Mackenzies offenbar autobiographisch unterfütterter Roman bleibt jedoch keineswegs bei dem hochsensiblen Portrait seines jungen Helden stehen. Ebenso eindringlich widmet er sich den Stimmungslagen des in den hübschen Charles verliebten englischstämmigen Lehrers Penworth, der das Internat verlässt, nachdem ihm seine prekäre Zuneigung zu Charles bewusst geworden ist.

Verwirrungen einer männlichen Unschuld vom Lande

Aber ebenso intensiv wie er die Natur sinnlich dynamisiert & erotisch auflädt, wendet sich Mackenzie auch dem sensiblen Corpus des Internats, seinen Schülern & Lehrern oder auch deren wechselseitigen Beziehungen & Konflikten zu. Kein Hauptwort wird häufiger von ihm für die Grundsituation seiner Personen benutzt als „Einsamkeit“. Mit ihr sind alle geschlagen: die pubertierenden Jugendlichen ebenso wie die Erwachsenen – wie z.B. auch Charles‘ Mutter, die als Witwe den Sohn ebenso wenig verlieren möchte wie der in ihn verliebte Lehrer. Dass beide Margaret vehement ablehnen, verwirrt den Jungen, der in seiner Unschuld nicht versteht, dass Mutter wie Freund seine mögliche Geliebte als ihre Konkurrentin nicht akzeptieren.

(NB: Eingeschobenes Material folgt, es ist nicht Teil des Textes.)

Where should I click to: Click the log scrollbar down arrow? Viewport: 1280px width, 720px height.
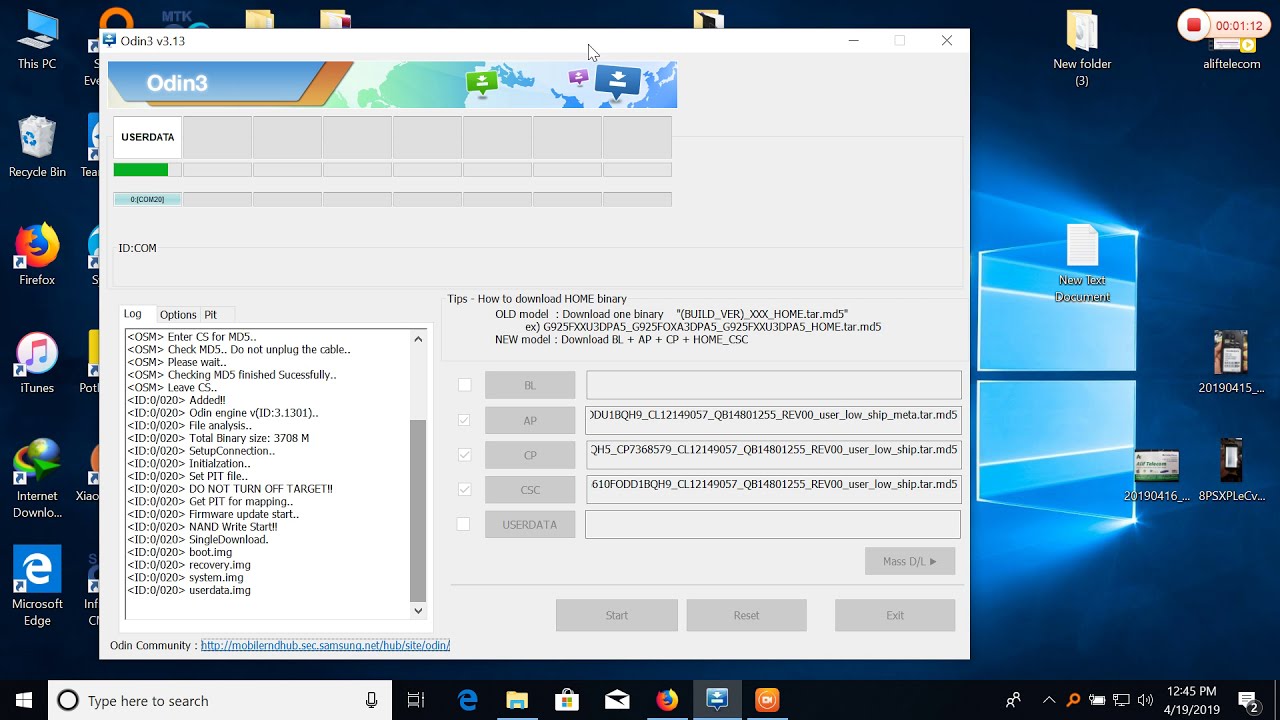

Aber Charles Fox, der erstaunlicherweise ebenso heißt wie der bald nach seiner Ankunft gestorbene Internatslehrer (ohne dass einem klar würde, was diese erstaunliche, nicht verwandschaftsbedingte Namensgleichheit in diesem Roman bedeutete), ist unumkehrbar, wenn auch dunkler als die anderen, „vom Ruf des Fleisches“ bedrängt, auf dem schwierigen Weg aus der Pubertät zum Erwachsenen. Seine erste, von beiden überaus keusch & gefühlsselig erlebte Liebe zu Margaret wird vergehen, weil das Mädchen mit ihrer wesentlich älteren, verheiraten Schwester nach England auswandert. Aber zuvor wird das von dem puritanisch-diskreten, gleichwohl hoch erotischen Autor immer wieder beschworene „Begehren“ der jungen Liebenden – als sei er bei den jüngsten französischen Philosophen in die Schule gegangen – einmal erfüllt: als Charles & Margaret am Ende ihrer letzten gemeinsamen Ferien in einem einsam gelegenen Fluß baden & sich beide erstmals in paradiesischer Nacktheit „erkennen“.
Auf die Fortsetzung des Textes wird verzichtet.